- — —- ===[ Prólogo ]=== —- — -
Peço perdão por arremessá-lo tão inadivertidamente a uma época tão distante e um espaço tão indeterminado, mas é assim que os fatos principiam e tudo o que posso fazer é contá-los. Não há muita incompreensão pela qual reclamar logo após os primeiros parágrafos desta narrativa que, apenas, visa explicar um fato obscuro e não muito explorado.
Não é algo que pese com importância, mas como é cada fio que faz a teia, estou aqui para adicionar mais informações (mesmo que desnecessárias) às crônicas que você já tão bem conhece.
Pois deixemo-nos de discursos retóricos e atenhamo-nos à nossa história, que principia no ano de 1382 em uma das afastadas praias das ilhas britânicas.
Àquele tempo não havia muitas luzes que desfizessem as trevas da incompreensão humana; em verdade, não havia nem mesmo humanismo suficiente que sobrepujasse os falsos ideais que moviam pessoas incautas e desesperadas, seja por poder, glória ou redenção.
Havia, sim, um fantasma negro que vertia sua sombra sangrenta pela Europa.

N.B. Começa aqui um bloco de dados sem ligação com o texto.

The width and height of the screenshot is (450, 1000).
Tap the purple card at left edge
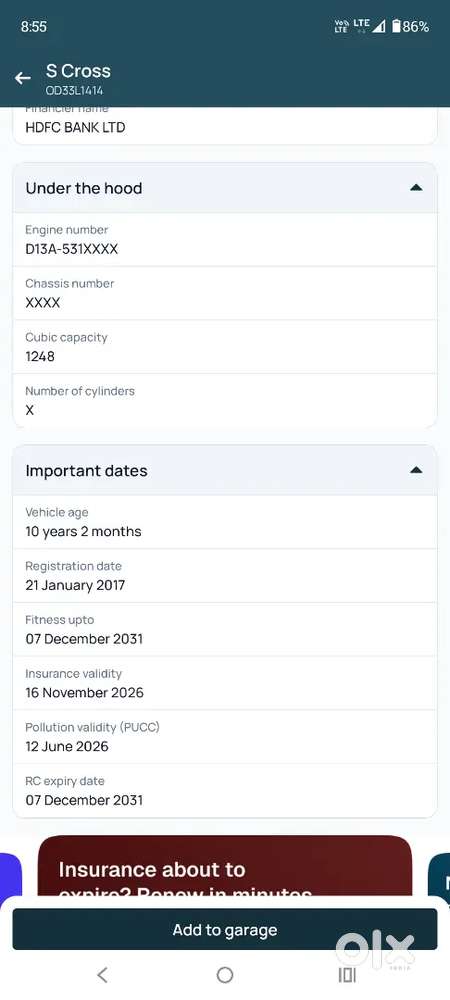point(11,875)
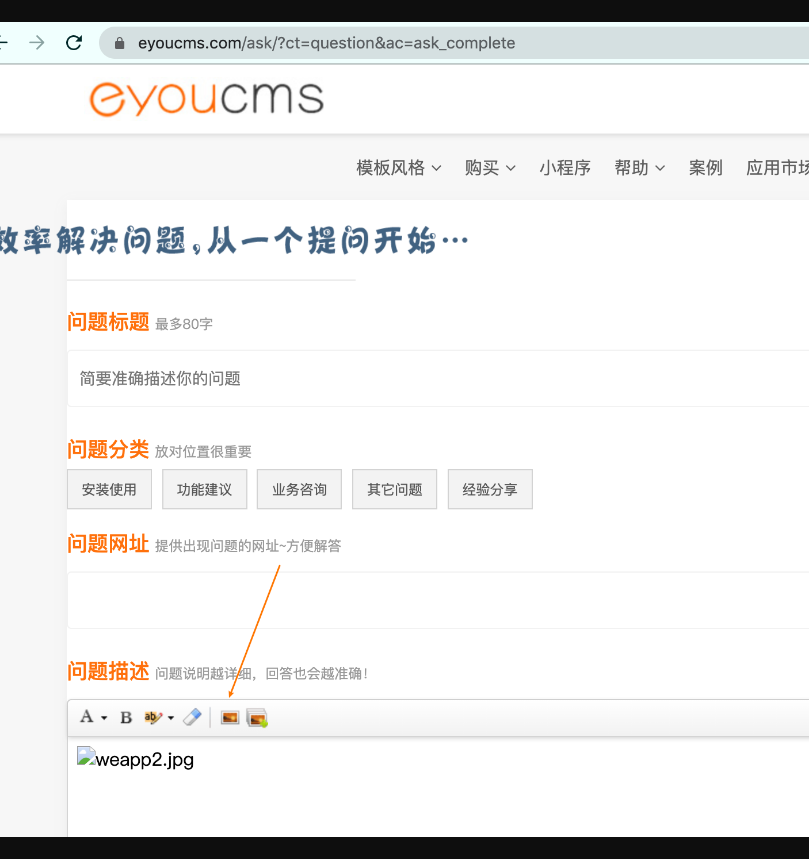Image resolution: width=809 pixels, height=859 pixels.
Task: Expand the 购买 navigation dropdown
Action: 490,168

Um fantasma com feições bestiais escondidas por detrás de máscara e manto de um santo qualquer. A vil peste falsamente teológica que hoje chamamos pelo nome de Inquisição.

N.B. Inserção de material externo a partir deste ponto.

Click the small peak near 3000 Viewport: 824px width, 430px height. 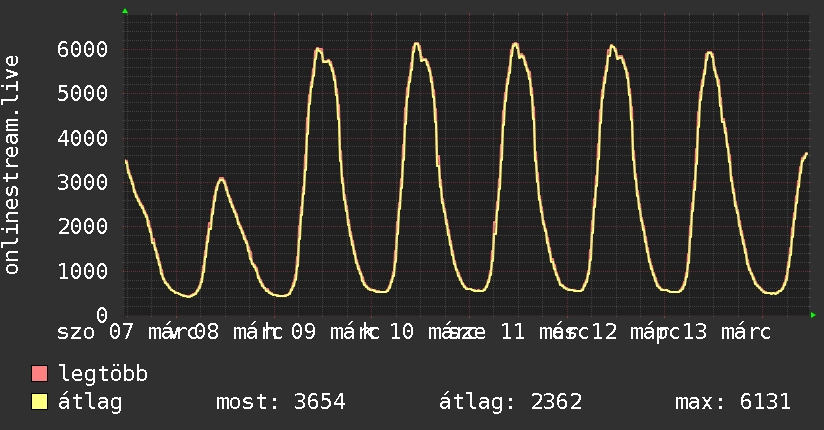(x=222, y=179)
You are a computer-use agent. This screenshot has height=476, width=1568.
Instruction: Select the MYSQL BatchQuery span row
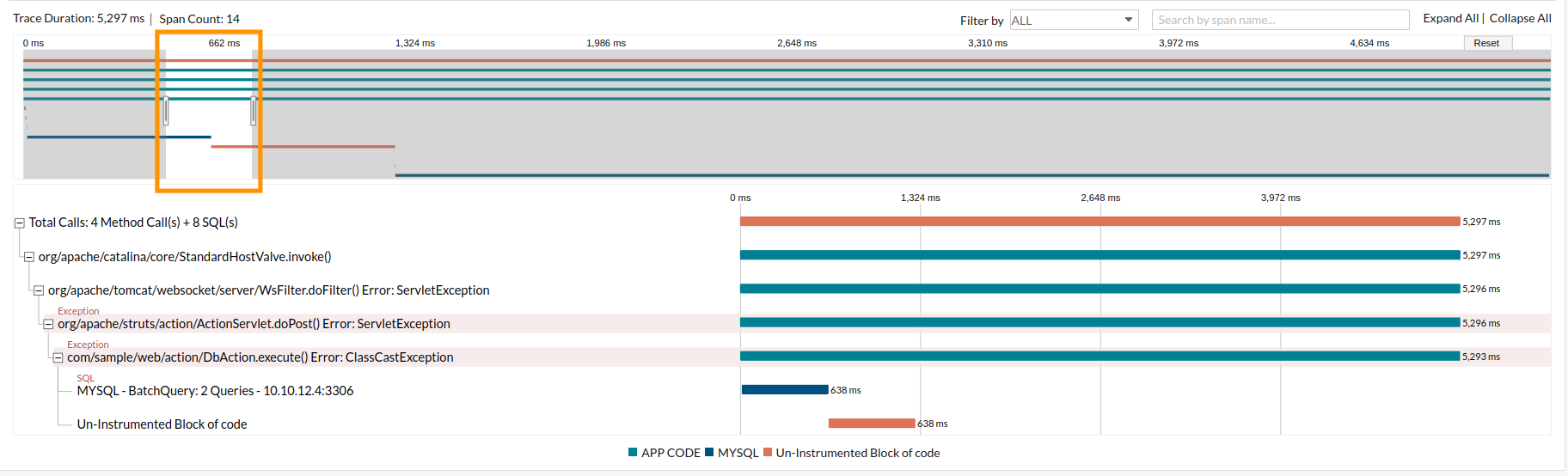tap(215, 391)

Feiticeiros e bruxas de qualquer tradição eram perseguidos por leigos (como os trouxas eram, à época, denominados) que não eram capazes de assumir a própria inferioridade. Alguns desses bruxos mereciam, de fato, a punição da fogueira ou do afogamento, mas a grande maioria, como refletido nos dias de hoje, não passava de pessoas pacíficas que tentavam levar a vida conforme suas próprias tradições.

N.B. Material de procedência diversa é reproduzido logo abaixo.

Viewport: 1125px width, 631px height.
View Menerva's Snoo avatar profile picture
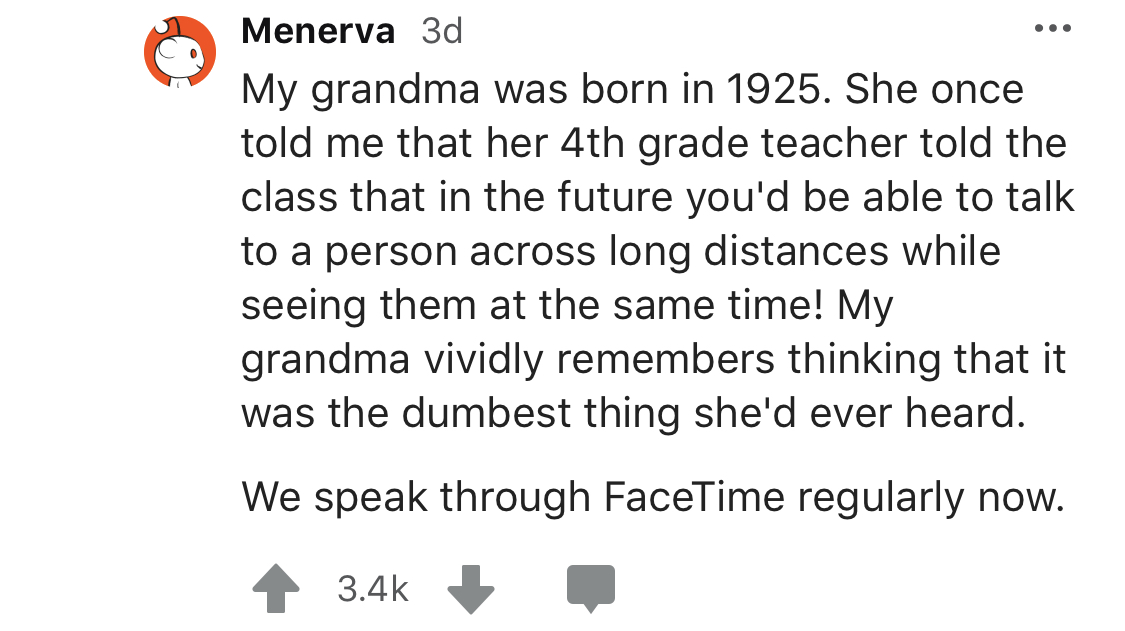pyautogui.click(x=180, y=52)
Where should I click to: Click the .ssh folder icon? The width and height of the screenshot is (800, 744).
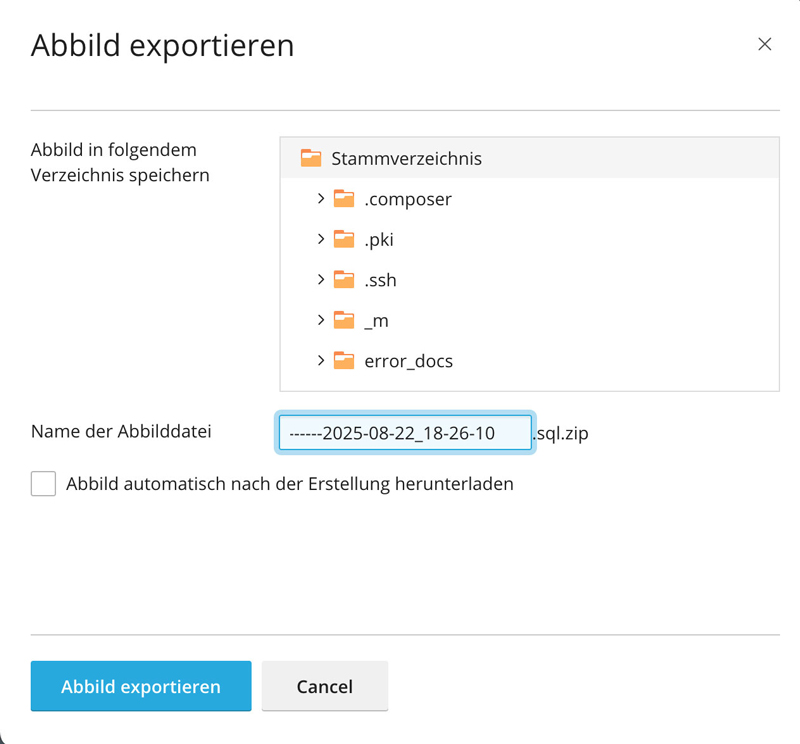344,280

E não foram poucos, também, os leigos inocentes sacrificados por apoiar estes bruxos, ou, simplesmente, por pensarem além de seu tempo. Mas isso é apenas um plano de fundo, uma tapeçaria histórica pendurada na parede de nossa narrativa.
O que nos interessa é que, no outono do ano de 1382, em uma das afastadas praias rochosas das ilhas britânicas, a Ordem Domenicana passava com seus grilhões inquisidores, seguindo o manual cunhado anos antes por um de seus congregantes, Nicolau Eymerich.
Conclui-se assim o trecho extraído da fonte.